┌─ Texte fourni
« Inter’Phil », de Gérard Vantaggioli, Théâtre du Chien‑qui‑Fume à Avignon

Salle de spectacle

Un fœtus bien avancé pour son âge

Par Vincent Cambier
Les Trois Coups

En une heure d’horloge richissime de sens, Gérard Vantaggioli s’ébroue comme un moineau dans la mare des fêlures, des incertitudes, des problématiques de notre siècle finissant. Mais il le fait avec l’œil du créateur, de l’artiste. Tel un orpailleur obstiné, l’auteur déterre les pépites poétiques qui se cachent sous les gravats du quotidien. Il prend le temps de nous glisser quelques succulences verbales, qui résonnent longtemps dans nos oreilles. Au cœur du marbre de ce texte, je n’ai pas trouvé un seul grain de sable. C’est une des plus belles proses du Off.

Le désir d’enfant, l’avortement, les enfants juifs, les différences de génération, le métier de saltimbanque, les « quotas », l’amour filial, maternel et paternel, le racisme, l’exclusion, le fanatisme… sont traités avec acuité, au plus près de la chair, du muscle des mots, avec la précision du « voyant ».

Cette « encyclopédie mouillée » de notre temps est drôle, tendre et émouvante. C’est simple : « c’est bon comme un bain de mer » ! Et foutrement réconfortant : dans cette ère de crétinisation avancée, Inter’Phil est d’une intelligence presque indécente.

La pièce est confondante de subtilité dans la logique dramatique, et passe d’un personnage à l’autre avec une maestria qui laisse sur le cul.

La mise en scène de Gérard Vantaggioli est réduite à l’essentiel : le comédien. Une ampoule électrique pour seul accessoire, pas de décors, les lumières discrètes de Pierre Struillou et de Franck Michallet, qui cultivent un climat onirique, et laissent la poésie nous frôler de ses ailes.
└─
┌─ Données fournies
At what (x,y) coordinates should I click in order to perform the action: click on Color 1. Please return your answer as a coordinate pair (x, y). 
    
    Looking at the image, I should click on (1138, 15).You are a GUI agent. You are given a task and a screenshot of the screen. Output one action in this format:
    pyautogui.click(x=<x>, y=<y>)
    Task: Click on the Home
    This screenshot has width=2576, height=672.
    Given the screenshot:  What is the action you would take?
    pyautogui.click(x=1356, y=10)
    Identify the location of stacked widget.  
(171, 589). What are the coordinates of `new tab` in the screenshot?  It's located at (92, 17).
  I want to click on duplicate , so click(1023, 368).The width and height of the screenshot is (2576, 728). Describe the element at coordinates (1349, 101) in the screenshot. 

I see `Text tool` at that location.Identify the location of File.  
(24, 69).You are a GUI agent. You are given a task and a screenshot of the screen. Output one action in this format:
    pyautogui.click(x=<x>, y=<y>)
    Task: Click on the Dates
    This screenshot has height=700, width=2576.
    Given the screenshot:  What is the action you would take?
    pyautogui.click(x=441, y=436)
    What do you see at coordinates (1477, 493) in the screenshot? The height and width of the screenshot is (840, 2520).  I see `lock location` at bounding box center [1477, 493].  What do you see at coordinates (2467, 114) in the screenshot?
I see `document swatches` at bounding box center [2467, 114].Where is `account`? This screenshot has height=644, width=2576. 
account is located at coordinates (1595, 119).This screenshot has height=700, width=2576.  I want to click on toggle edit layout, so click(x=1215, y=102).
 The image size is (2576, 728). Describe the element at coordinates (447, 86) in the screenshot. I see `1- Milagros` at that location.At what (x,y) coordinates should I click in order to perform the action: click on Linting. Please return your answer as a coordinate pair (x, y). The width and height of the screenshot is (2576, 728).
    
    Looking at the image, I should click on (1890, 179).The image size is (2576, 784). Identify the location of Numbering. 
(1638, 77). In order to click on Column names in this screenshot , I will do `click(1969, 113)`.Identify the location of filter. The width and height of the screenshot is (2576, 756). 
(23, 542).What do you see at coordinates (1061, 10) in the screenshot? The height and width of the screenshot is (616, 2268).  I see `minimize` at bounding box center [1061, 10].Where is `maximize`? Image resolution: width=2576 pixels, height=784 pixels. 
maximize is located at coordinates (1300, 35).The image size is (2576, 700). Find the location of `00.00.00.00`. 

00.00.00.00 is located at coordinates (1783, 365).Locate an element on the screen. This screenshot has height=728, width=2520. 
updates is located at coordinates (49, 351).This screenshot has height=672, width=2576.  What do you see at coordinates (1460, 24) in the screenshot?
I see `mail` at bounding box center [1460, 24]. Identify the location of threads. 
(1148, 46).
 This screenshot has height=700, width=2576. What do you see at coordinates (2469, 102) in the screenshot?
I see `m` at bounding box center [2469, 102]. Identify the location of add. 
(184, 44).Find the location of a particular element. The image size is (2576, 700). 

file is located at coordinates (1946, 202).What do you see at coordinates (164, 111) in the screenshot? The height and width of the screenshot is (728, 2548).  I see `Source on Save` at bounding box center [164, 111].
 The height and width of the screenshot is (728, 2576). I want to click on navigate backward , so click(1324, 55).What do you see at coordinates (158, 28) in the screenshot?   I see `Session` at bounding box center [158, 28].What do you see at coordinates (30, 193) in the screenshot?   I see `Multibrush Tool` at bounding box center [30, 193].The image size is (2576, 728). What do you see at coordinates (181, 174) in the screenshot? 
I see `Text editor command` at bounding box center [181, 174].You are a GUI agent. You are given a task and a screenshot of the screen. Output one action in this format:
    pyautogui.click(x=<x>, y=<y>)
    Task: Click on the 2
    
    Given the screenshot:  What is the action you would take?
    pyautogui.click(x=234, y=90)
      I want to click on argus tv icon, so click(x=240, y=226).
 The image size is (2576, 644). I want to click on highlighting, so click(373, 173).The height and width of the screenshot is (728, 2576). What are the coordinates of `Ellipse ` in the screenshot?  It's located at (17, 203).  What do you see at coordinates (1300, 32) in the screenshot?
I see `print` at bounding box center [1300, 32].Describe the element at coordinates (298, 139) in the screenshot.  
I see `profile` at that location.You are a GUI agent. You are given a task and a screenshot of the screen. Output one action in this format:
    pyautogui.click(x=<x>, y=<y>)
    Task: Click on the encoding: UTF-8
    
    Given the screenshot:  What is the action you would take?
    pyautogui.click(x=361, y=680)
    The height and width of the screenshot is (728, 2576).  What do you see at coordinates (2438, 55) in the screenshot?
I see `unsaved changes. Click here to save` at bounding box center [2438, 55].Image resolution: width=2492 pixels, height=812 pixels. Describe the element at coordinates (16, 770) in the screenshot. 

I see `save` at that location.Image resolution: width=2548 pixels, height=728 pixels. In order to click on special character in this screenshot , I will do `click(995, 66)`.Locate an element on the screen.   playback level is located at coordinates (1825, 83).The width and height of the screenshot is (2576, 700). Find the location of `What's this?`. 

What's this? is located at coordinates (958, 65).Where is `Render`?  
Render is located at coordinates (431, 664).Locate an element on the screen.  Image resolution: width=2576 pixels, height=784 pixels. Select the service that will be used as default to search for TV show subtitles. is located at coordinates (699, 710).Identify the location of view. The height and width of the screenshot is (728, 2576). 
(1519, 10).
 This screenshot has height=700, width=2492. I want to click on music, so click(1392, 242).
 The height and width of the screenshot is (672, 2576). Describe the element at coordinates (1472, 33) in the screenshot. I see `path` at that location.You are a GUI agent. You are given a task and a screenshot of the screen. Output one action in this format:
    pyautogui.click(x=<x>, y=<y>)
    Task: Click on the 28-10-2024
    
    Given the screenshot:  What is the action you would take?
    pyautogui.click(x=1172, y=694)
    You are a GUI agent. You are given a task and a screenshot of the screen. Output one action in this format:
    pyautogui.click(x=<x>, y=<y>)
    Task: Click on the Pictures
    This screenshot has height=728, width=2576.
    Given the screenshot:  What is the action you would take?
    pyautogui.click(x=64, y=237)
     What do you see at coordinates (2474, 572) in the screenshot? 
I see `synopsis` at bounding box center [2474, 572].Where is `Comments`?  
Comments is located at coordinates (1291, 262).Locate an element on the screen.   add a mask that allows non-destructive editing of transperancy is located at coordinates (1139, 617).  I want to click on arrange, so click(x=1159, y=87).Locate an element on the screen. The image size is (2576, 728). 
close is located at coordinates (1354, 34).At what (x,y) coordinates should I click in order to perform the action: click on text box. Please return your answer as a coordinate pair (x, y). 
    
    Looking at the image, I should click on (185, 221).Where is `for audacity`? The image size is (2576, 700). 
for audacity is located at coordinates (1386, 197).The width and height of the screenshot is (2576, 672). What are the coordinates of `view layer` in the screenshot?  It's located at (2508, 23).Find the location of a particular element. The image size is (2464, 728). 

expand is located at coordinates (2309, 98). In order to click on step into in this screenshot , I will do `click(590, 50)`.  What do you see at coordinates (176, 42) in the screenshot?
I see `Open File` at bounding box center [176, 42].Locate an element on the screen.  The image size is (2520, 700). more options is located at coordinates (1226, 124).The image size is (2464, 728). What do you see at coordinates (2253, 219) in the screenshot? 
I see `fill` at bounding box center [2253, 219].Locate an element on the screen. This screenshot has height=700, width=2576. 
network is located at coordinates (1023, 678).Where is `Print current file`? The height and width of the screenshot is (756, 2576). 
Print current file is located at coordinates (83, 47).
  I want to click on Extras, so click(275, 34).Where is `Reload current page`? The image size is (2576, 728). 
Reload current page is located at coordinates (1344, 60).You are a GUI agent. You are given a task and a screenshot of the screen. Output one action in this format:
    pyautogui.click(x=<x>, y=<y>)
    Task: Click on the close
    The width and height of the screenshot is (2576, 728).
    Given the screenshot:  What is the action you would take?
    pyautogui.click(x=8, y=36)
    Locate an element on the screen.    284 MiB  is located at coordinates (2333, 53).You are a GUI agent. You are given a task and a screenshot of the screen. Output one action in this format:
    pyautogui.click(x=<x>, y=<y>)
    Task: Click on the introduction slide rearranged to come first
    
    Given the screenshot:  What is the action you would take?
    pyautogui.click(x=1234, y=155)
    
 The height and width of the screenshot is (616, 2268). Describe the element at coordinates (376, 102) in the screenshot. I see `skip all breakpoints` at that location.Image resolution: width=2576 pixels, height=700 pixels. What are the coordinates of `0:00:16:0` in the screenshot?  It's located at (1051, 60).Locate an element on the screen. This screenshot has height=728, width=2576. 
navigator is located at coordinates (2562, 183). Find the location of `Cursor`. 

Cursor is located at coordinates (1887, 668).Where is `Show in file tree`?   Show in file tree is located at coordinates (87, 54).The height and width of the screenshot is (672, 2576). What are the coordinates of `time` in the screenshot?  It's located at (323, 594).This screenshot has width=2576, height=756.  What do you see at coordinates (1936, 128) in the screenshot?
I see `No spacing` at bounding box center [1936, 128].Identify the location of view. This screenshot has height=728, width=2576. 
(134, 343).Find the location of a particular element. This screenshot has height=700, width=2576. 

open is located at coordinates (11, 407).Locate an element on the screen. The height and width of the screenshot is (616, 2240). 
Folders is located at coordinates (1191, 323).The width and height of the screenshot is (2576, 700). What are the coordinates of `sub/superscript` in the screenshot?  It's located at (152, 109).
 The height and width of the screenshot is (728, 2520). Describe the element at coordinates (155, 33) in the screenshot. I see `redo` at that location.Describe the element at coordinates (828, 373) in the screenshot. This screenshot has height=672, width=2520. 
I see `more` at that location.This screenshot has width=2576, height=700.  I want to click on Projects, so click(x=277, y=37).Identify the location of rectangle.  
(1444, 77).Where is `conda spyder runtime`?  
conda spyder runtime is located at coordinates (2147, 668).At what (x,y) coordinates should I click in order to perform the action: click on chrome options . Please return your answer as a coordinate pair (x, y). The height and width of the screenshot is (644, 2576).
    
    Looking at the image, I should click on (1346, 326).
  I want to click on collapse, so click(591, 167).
└─
#### [Consignes]
A) D'après la critique d'Inter'Phil, pourquoi la pièce est-elle « foutrement réconfortant[e] » ? Répondez en une à trois phrases.
B) Poursuivez la critique d'Inter'Phil à la suite de sa dernière phrase.

#### [Réponses rédigées]
A) La pièce est réconfortante parce que nous vivons, selon le critique, une « ère de crétinisation avancée ». Dans ce contexte, Inter'Phil se montre d'une intelligence presque indécente.

B)
Pour supporter une telle charge dramatique, il fallait un grand comédien. Gérard Vantaggioli l’a trouvé : il s’appelle Philippe Alcamo. Ils travaillent déjà ensemble. Mais, ici, l’osmose entre l’auteur et le comédien est arrivée à maturité. Pour Inter’Phil, Alcamo a changé de braquet. Il a mis le grand. Le très grand. Il compose notamment, sous son visage de vieux pirate fatigué, un narrateur-fœtus facétieux et brimé de grande cuvée. Et joue tellement vrai tous les autres personnages qu’on a l’impression qu’il improvise au fur et à mesure. Pour ne citer qu’un exemple, il faut l’entendre, en avorteur habitué à fouiller « dans les tiroirs à demoiselles », conseiller à une prostituée d’éviter d’« aguicher le zouave avec son marmot dans le sac à dos » et d’avoir « un voyeur dans l’utérus » ! Inénarrable et glaçant !

Décidément, au Théâtre du Chien‑qui‑Fume, ce lieu à hauts risques artistiques, il se passe des choses passionnantes ! 

Vincent Cambier


Inter’Phil, de Gérard Vantaggioli

Mise en scène de l’auteur

Théâtre du Chien‑qui‑Fume • 75, rue des Teinturiers • Avignon

04 90 85 25 87

Du 10 juillet au 2 août, à 15 h 45 (1 heure)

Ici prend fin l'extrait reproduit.